§ Problem to work on
Using the material below, return exactly the lines between the one holding "The image size is (1137, 867)." and the one holding "has height=997, width=1590.", inclusive, and no others.

§ Study material
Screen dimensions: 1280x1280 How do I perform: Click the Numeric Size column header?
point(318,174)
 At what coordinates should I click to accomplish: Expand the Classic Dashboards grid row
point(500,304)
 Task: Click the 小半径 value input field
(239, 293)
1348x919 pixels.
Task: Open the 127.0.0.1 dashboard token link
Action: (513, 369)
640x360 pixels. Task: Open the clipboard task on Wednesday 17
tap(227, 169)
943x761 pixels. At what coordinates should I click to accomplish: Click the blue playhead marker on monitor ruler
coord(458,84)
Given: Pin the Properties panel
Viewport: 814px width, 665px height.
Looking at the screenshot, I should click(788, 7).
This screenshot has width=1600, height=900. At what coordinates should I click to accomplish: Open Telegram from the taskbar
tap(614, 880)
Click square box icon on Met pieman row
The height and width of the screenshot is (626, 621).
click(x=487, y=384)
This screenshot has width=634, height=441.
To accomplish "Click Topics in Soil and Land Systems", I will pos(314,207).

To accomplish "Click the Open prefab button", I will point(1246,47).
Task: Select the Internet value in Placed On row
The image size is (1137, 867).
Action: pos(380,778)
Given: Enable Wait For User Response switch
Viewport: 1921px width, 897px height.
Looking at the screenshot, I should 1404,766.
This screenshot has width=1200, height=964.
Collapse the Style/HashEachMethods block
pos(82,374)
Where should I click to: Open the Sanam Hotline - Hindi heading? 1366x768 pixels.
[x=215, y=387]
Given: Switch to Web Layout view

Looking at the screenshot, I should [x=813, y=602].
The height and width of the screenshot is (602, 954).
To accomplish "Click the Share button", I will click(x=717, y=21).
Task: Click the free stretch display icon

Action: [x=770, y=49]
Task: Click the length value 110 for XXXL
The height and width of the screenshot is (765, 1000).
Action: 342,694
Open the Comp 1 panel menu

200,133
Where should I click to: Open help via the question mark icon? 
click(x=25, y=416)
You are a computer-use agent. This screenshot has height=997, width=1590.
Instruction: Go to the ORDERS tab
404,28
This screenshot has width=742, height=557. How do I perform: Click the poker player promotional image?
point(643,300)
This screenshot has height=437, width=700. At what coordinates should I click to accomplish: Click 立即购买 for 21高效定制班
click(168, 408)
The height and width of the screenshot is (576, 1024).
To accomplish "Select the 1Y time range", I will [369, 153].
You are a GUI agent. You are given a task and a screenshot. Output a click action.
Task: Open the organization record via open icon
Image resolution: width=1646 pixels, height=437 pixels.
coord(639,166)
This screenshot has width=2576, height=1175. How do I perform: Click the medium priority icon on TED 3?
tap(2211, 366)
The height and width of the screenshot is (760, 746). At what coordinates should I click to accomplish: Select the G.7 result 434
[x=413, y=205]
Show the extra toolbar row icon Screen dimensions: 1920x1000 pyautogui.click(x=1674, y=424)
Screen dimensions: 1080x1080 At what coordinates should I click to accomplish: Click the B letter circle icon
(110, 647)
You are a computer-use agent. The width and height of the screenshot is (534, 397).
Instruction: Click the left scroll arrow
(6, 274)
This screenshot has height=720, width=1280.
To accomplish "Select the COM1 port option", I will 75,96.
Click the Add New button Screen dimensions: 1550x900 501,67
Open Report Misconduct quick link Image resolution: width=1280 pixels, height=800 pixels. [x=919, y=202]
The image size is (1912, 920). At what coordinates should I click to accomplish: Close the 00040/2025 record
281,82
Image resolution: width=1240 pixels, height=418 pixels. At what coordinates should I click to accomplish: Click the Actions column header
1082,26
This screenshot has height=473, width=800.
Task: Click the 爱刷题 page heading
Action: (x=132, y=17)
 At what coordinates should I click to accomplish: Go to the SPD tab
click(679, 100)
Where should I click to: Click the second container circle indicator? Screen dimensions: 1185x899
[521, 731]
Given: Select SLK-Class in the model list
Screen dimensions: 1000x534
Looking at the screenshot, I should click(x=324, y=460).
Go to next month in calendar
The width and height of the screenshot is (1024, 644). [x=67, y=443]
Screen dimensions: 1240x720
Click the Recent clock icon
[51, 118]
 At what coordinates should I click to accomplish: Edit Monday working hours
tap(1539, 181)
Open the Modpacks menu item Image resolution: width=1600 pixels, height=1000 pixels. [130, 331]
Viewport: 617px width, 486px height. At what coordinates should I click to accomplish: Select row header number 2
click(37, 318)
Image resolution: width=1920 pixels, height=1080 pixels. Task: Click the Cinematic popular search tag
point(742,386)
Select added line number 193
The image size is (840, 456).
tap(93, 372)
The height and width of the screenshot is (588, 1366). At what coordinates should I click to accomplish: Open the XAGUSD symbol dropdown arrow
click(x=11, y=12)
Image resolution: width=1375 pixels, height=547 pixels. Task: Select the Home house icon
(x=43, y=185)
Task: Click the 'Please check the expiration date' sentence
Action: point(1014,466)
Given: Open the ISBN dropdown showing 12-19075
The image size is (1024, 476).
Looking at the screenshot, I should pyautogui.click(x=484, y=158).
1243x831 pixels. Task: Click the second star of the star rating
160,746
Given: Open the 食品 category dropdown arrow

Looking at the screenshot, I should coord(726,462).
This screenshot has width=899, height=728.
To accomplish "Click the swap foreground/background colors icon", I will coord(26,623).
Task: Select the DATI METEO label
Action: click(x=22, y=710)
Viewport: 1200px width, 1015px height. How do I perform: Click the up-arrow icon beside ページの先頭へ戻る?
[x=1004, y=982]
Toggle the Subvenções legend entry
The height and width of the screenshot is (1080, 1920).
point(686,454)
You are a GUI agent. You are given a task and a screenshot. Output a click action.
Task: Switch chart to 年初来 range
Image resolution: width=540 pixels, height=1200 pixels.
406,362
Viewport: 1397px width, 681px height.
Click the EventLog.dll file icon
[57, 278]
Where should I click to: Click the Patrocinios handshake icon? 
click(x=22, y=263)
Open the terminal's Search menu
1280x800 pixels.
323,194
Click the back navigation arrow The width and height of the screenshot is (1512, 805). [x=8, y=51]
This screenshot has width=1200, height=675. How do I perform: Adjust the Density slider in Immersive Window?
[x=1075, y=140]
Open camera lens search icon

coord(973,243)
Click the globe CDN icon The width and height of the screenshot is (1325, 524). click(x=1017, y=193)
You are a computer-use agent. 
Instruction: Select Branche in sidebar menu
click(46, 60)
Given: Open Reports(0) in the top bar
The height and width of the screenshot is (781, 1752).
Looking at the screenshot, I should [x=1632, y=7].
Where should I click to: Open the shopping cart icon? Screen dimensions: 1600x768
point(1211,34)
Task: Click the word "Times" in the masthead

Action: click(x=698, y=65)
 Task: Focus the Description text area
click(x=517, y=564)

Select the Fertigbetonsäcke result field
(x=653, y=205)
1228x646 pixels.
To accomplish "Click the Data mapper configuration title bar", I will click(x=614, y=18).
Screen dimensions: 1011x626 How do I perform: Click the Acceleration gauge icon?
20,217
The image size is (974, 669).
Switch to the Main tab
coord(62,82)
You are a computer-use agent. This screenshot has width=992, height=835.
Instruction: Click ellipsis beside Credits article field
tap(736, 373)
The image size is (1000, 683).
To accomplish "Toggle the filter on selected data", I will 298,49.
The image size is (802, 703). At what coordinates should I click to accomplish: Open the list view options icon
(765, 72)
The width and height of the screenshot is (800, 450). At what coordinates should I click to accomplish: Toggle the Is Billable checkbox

§ Solution for this problem
The image size is (1137, 867).
Action: pos(380,778)
Given: Enable Wait For User Response switch
Viewport: 1921px width, 897px height.
Looking at the screenshot, I should 1404,766.
This screenshot has width=1200, height=964.
Collapse the Style/HashEachMethods block
pos(82,374)
Where should I click to: Open the Sanam Hotline - Hindi heading? 1366x768 pixels.
[x=215, y=387]
Given: Switch to Web Layout view

Looking at the screenshot, I should [x=813, y=602].
The height and width of the screenshot is (602, 954).
To accomplish "Click the Share button", I will click(x=717, y=21).
Task: Click the free stretch display icon

Action: [x=770, y=49]
Task: Click the length value 110 for XXXL
The height and width of the screenshot is (765, 1000).
Action: 342,694
Open the Comp 1 panel menu

200,133
Where should I click to: Open help via the question mark icon? 
click(x=25, y=416)
You are a computer-use agent. This screenshot has height=997, width=1590.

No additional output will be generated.